Mills College – On May 2, 2022, The Campanil Chief News Editor Tashandra Poullard interviewed Associated Students of Mills College (ASMC) Public Affairs Director, Lana Baptiste, about her dreams, accomplishments and visions for the future.
Despite the current changes and circumstances here at Mills, junior Communications major Lana Baptiste sees light at the end of the tunnel of higher education.
“I dreamed of being a Mills woman and walking the same path some of the most amazing women have walked,” Baptiste said, referring to Mills alumni such as film producer and movie screenwriter Sofia Carmina Coppola and U.S. Representative for California’s 13th congressional district Barbara Lee. Baptiste’s dream came true in the summer of 2021 when she learned that she was accepted into Mills. She describes her experience at Mills as being “one of a kind,” which she is most grateful for.

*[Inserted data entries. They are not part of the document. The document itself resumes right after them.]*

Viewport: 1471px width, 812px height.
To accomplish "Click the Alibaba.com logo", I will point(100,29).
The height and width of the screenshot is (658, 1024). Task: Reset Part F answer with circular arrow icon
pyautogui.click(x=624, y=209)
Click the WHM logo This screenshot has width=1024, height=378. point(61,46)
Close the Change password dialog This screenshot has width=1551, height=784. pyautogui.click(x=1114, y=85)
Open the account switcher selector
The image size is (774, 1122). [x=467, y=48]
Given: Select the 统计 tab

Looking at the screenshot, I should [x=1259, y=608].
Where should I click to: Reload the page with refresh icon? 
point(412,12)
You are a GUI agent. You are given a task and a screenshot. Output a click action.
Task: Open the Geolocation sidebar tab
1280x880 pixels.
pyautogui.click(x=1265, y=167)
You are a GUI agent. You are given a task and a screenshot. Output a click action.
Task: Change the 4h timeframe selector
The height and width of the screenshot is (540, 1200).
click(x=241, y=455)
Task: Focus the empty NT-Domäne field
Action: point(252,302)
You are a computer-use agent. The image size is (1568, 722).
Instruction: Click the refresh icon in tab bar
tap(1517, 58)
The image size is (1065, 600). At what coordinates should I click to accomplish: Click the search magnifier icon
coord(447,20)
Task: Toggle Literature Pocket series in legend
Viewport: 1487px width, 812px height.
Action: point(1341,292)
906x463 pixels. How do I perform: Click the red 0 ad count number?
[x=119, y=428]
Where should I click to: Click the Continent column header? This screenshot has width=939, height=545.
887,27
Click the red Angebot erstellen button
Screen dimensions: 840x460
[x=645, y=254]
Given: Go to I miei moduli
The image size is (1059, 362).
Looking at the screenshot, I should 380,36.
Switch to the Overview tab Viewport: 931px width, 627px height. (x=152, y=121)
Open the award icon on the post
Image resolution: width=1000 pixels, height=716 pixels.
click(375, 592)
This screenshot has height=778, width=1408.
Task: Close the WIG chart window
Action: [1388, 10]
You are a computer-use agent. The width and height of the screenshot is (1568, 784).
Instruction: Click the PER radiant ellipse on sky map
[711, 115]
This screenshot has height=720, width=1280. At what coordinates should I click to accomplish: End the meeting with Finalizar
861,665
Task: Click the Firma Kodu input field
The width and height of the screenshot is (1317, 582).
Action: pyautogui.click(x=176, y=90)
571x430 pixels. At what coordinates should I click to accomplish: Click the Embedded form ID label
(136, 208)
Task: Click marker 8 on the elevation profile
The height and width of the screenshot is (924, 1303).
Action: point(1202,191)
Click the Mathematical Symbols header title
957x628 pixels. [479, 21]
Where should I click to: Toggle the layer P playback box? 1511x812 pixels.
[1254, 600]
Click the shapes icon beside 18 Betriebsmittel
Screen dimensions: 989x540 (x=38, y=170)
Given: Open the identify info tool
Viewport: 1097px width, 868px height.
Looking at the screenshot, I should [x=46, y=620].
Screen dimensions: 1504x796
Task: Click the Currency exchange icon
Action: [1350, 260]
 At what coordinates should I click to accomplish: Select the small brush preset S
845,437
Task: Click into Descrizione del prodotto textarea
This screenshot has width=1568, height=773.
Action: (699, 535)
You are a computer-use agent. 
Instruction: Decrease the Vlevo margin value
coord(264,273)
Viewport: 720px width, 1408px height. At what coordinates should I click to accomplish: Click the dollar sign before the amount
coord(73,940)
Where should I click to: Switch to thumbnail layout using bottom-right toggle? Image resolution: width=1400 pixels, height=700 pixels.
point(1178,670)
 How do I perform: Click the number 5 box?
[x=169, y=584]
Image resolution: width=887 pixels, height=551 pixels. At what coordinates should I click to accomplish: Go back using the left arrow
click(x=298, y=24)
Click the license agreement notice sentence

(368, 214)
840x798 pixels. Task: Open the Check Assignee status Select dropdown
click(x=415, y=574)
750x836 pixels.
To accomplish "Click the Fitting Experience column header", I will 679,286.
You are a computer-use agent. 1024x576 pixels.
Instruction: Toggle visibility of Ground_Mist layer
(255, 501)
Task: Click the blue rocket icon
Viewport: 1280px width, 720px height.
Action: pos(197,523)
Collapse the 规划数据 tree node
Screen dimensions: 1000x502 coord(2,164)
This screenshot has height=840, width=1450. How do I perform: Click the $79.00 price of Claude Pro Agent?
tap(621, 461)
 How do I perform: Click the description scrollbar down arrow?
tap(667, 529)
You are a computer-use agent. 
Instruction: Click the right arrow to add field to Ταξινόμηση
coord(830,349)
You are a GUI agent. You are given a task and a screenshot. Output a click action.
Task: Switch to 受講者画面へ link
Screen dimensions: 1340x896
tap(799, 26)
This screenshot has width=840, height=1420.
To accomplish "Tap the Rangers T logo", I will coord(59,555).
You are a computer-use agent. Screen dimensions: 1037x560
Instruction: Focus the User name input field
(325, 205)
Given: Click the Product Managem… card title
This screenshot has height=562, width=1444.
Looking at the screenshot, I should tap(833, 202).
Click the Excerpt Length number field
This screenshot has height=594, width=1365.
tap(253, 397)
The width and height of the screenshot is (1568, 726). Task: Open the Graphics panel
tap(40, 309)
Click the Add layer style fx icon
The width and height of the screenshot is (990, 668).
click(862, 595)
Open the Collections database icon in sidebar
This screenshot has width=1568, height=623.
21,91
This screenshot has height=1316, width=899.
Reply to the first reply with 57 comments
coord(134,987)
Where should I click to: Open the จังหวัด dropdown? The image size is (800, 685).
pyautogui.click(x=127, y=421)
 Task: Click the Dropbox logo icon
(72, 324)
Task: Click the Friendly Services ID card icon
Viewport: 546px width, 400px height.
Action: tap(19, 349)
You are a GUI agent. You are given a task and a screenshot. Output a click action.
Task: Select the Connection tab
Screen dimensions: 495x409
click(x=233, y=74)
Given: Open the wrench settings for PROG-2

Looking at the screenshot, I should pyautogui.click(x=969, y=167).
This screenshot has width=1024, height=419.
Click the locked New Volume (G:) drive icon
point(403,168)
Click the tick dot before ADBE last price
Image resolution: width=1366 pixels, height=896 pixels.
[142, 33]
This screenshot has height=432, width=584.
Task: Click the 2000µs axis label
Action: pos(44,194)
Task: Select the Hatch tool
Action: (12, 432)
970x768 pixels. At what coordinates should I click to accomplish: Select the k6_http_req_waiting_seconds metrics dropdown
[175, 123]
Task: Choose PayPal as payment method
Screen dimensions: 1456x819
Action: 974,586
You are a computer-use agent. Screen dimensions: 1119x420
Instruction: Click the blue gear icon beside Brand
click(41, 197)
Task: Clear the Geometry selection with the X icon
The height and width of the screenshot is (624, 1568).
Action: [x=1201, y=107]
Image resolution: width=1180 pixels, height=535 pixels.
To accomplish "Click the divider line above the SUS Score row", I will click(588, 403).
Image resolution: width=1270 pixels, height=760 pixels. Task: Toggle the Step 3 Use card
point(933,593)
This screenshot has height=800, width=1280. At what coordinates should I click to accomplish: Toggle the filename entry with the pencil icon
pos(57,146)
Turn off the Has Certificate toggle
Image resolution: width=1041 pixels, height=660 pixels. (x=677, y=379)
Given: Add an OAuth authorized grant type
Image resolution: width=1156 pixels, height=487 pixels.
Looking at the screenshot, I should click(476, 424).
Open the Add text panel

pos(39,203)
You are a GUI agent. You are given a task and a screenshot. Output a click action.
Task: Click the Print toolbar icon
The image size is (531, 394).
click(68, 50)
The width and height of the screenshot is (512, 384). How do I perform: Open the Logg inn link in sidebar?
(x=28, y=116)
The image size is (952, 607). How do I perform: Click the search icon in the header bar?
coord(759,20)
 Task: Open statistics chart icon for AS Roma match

Baptiste expressed gratitude for the assistance of Mills faculty, who have been instrumental in her experiences in the classroom. She gives a nod of approval to the hardworking staff in the admission, financial aid and academic advising offices, who she says have all been instrumental in helping her navigate through Mills.
“I am overjoyed I chose Mills College!” Baptiste proclaimed.
Baptiste’s pleasant experience at Mills has made her consider becoming a middle school academic counselor, desiring to help the young and impressionable students prepare for life by helping them set and achieve their goals.
Baptiste has refused to focus on the negative chatter surrounding the merger between Mills and Northeastern, instead shifting her attention towards uplifting students’ spirits and creating magical, unforgettable memories with Mills. Using her creative genius to plan and host many crafty events, Baptiste calls collaborating with ASMC “a pure joy.” She stresses that the key to a successful event is to pay strict attention to detail and choose great vendors.
One of the most festive events that Baptiste organized was the Student Appreciation Holiday Jam Event, which was held in the Student Union at Rothwell. The event was decorated with a lavish marquee sign that spelled out “Mills” in illuminated, golden capital letters.
The campus was buzzing following the Student Appreciation Holiday Jam on Friday, December 3, 2021. The event included a live DJ, a candy car with delicious deserts, a glamour photo booth and a smorgasbord of food selections.
“I loved the centerpieces. I can’t wait to help plan and attend the next event!” Communications major Melissa Ortiz said.
“I’ve decided it was best to unify students to gather for some lasting memories before Mills closes,” Baptiste said. “I wanted to create some beautiful events for students to celebrate their accomplishments, enjoy good times together and enjoy some forever memories.”
Baptiste wants students to remember the last days at Mills in a more positive light for years to come. She believes that Mills will always hold a special place in the hearts of alumni.
“It was only right that we celebrate each moment with joy, love and peace,” Baptiste said.
Some of the festivities that ASMC celebrates annually are Black History Month, which was celebrated this year on Monday, February 28, and International Women’s Day, held on Tuesday, March 8, 2022. Other events this year included Grad & Bougie and Relax with Llamas, which were both held on Friday, April 29, 2022.
Baptiste’s outlook on the impending merger is positive, with a tinge of hope for the future changes it will bring.
“I look forward to creating new memories with Mills at Northeastern,” Baptiste said. “I have high hopes for the merger because Mills has a rich history with many traditions.”
Baptiste plans to continue her service to Mills, and to the broader Oakland community, by helping create traditions and memories that will build a lasting legacy that can continue at Mills at Northeastern.
Mills is one of many institutions of higher education in the U.S. struggling to keep their doors open. Since 2019, several factors have made it nearly impossible for Historically Black Colleges/Universities (HBCUs) and historically women’s colleges to continue to serve their surrounding communities while dealing with a global pandemic, low enrollment, changing demographics and a lack of funding.
According to a 2021 report from the U.S. Department of Education, one in eight Americans have federal student loans. This equates to an estimated outstanding student loan debt of $1.59 trillion. Although the average student leaves college with nearly $30,000 in personal debt, African American students attending HBCUs are accruing more debt.
Inside Higher ED reports that “there are fewer than 50 women’s colleges in the United States, down from 230 in 1960, according to the Women’s College Coalition.” Mills College is a 170-year-old institution facing financial difficulties, causing remaining students to scramble towards the goal of graduating, transferring to another institution or make the tough decision to stay at Mills as it undergoes the Northeastern University merger.